(EXERCISE BRIEF) Your answer should be the entries, repeated exactly.

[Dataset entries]
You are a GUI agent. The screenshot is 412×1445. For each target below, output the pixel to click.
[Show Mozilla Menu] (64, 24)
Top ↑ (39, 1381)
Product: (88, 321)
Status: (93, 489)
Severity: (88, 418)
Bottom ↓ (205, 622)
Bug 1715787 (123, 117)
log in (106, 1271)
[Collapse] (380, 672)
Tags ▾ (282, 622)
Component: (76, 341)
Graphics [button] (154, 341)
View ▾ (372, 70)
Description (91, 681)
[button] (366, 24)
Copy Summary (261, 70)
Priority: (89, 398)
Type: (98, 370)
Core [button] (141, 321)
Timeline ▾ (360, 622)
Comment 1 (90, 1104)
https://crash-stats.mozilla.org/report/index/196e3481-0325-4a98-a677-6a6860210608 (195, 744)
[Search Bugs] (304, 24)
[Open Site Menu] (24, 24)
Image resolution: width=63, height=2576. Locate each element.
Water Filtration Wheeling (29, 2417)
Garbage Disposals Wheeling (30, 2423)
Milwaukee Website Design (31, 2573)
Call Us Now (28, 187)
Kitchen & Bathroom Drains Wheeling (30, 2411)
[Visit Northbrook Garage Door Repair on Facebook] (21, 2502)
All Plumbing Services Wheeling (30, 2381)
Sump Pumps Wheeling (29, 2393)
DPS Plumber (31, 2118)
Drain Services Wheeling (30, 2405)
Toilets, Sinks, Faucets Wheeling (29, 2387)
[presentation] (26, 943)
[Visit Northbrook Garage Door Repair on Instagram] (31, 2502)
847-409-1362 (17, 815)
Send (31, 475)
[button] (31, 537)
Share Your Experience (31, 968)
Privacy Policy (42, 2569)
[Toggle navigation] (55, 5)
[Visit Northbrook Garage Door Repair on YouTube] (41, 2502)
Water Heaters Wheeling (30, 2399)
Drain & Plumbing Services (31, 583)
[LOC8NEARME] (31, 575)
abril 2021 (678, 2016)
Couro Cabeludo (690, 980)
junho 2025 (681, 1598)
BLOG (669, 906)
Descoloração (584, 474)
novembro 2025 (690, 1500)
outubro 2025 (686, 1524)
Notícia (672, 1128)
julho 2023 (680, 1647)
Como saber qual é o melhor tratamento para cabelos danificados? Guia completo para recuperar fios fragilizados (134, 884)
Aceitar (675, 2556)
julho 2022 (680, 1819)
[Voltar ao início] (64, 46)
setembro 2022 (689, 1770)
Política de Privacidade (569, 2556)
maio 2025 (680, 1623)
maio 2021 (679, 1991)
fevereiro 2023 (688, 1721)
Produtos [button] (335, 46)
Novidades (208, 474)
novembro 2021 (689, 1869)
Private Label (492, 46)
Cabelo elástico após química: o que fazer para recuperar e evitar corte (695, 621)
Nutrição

(RESULT FOR THIS TASK)
You are a GUI agent. The screenshot is 412×1445. For each target below, output the pixel to click.
[Show Mozilla Menu] (64, 24)
Top ↑ (39, 1381)
Product: (88, 321)
Status: (93, 489)
Severity: (88, 418)
Bottom ↓ (205, 622)
Bug 1715787 (123, 117)
log in (106, 1271)
[Collapse] (380, 672)
Tags ▾ (282, 622)
Component: (76, 341)
Graphics [button] (154, 341)
View ▾ (372, 70)
Description (91, 681)
[button] (366, 24)
Copy Summary (261, 70)
Priority: (89, 398)
Type: (98, 370)
Core [button] (141, 321)
Timeline ▾ (360, 622)
Comment 1 (90, 1104)
https://crash-stats.mozilla.org/report/index/196e3481-0325-4a98-a677-6a6860210608 (195, 744)
[Search Bugs] (304, 24)
[Open Site Menu] (24, 24)
Image resolution: width=63, height=2576. Locate each element.
Water Filtration Wheeling (29, 2417)
Garbage Disposals Wheeling (30, 2423)
Milwaukee Website Design (31, 2573)
Call Us Now (28, 187)
Kitchen & Bathroom Drains Wheeling (30, 2411)
[Visit Northbrook Garage Door Repair on Facebook] (21, 2502)
All Plumbing Services Wheeling (30, 2381)
Sump Pumps Wheeling (29, 2393)
DPS Plumber (31, 2118)
Drain Services Wheeling (30, 2405)
Toilets, Sinks, Faucets Wheeling (29, 2387)
[presentation] (26, 943)
[Visit Northbrook Garage Door Repair on Instagram] (31, 2502)
847-409-1362 (17, 815)
Send (31, 475)
[button] (31, 537)
Share Your Experience (31, 968)
Privacy Policy (42, 2569)
[Toggle navigation] (55, 5)
[Visit Northbrook Garage Door Repair on YouTube] (41, 2502)
Water Heaters Wheeling (30, 2399)
Drain & Plumbing Services (31, 583)
[LOC8NEARME] (31, 575)
abril 2021 (678, 2016)
Couro Cabeludo (690, 980)
junho 2025 (681, 1598)
BLOG (669, 906)
Descoloração (584, 474)
novembro 2025 (690, 1500)
outubro 2025 (686, 1524)
Notícia (672, 1128)
julho 2023 (680, 1647)
Como saber qual é o melhor tratamento para cabelos danificados? Guia completo para recuperar fios fragilizados (134, 884)
Aceitar (675, 2556)
julho 2022 (680, 1819)
[Voltar ao início] (64, 46)
setembro 2022 (689, 1770)
Política de Privacidade (569, 2556)
maio 2025 (680, 1623)
maio 2021 (679, 1991)
fevereiro 2023 (688, 1721)
Produtos [button] (335, 46)
Novidades (208, 474)
novembro 2021 (689, 1869)
Private Label (492, 46)
Cabelo elástico após química: o que fazer para recuperar e evitar corte (695, 621)
Nutrição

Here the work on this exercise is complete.